Camera-trap videos captured Chinese pangolins approaching, looking inside and entering burrows (often leaving shortly afterwards), exiting burrows tail- or head-first, and in two instances entering a burrow but not emerging. Pangolins were twice recorded collecting plant material, which they accumulated between their ventral side and limbs and then dragged inside the burrow, entering tail first. One pangolin spent 14 minutes digging in a pre-existing burrow, accumulating soil material between its ventral part and limbs, and eventually exiting the burrow tail-first with the soil. It then left the burrow. In one video, a pangolin emerged from its burrow in a quadrupedal manner, engaged in bipedal sniffing, and then returned to the burrow. Masked palm civets Paguma larvata and yellow-throated martens Martes flavigula were recorded in Chinese pangolin burrows, indicating potential use of pangolin burrows by other species. In addition to the Chinese pangolin we obtained videos of nine other mammal species (Supplementary Table 1, Supplementary Plate 1).

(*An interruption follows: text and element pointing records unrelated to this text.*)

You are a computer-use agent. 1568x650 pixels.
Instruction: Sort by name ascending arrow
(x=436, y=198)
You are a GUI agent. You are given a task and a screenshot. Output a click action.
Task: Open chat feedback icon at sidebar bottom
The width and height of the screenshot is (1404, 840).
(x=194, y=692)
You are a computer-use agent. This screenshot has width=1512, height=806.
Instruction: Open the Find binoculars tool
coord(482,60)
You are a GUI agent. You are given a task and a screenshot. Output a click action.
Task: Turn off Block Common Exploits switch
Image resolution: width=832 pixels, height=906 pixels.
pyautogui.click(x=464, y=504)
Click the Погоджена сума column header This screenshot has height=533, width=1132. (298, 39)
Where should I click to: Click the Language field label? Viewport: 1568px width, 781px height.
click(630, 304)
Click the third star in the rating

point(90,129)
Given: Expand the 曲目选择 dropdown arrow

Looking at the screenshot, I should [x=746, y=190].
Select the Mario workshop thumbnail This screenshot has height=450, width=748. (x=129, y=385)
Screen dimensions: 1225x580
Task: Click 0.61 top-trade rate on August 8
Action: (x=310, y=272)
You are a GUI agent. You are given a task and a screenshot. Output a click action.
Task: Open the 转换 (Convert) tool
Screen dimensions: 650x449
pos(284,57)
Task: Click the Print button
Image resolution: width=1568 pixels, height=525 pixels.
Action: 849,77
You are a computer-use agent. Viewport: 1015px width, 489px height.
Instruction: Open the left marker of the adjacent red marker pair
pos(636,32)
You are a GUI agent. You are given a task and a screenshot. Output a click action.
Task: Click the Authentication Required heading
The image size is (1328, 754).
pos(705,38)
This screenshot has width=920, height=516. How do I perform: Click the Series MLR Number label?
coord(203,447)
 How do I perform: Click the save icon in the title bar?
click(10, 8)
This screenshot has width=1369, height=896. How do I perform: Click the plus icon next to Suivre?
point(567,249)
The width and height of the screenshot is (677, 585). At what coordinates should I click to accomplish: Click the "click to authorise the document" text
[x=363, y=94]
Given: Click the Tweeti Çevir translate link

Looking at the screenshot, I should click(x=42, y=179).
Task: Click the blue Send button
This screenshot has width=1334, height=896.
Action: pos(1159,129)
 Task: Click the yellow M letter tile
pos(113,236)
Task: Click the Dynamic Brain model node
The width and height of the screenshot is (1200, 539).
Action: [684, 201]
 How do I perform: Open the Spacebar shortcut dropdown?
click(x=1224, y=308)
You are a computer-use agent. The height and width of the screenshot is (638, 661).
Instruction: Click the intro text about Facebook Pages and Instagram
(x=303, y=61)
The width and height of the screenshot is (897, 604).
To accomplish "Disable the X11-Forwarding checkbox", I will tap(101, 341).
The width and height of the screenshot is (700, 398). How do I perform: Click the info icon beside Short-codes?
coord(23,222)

Our camera-trap survey in Panauti Municipality confirmed the presence of the Chinese pangolin in the community forests of Kavrepalanchok, and provided information on the activity patterns and behaviour of the species. Although the Chinese pangolin has been recorded by camera traps in other regions of Nepal (Dhital et al., Reference Dhital, Paudel, Thapa, Bleisch, Shrestha and Koju2020; Khatiwada et al., Reference Khatiwada, Wright, Kunkel, Khatiwada, Waterman and Bhattarai2022), use of camera traps to study the species in Nepal is uncommon. Our findings indicate that camera traps are a useful tool for studying the rare, elusive and largely nocturnal Chinese pangolin, and facilitates identification of the species in areas where both the Chinese and Indian pangolins occur. We are now using data from camera-trap surveys to gain a better understanding of Chinese pangolins in the study area and more widely through occupancy modelling.
Acknowledgements
We thank The Rufford Foundation, Society for Conservation Biology and Idea Wild for funding this project; Narayan Prasad Koju for identifying species; and the Division Forest Office and the participating community forests of Panauti Municipality for help and support.
Author contributions
Study design: NS, SS, AB; fieldwork: NS, SRP; data analysis: NS, SS, AB; writing: NS, AB; revision: all authors.
Conflicts of interest
None.
Ethical standards
This research was conducted with permission from the Division Forest Office, Kavrepalanchok, followed appropriate ethical standards for camera trapping (Sharma et al., Reference Sharma, Fiechter, George, Young, Alexander and Bijoor2020a), and abided by the Oryx guidelines on ethical standards. The cameras only recorded wildlife.
Data availability
The data supporting the findings of this study are available from the corresponding author, AB, upon reasonable request.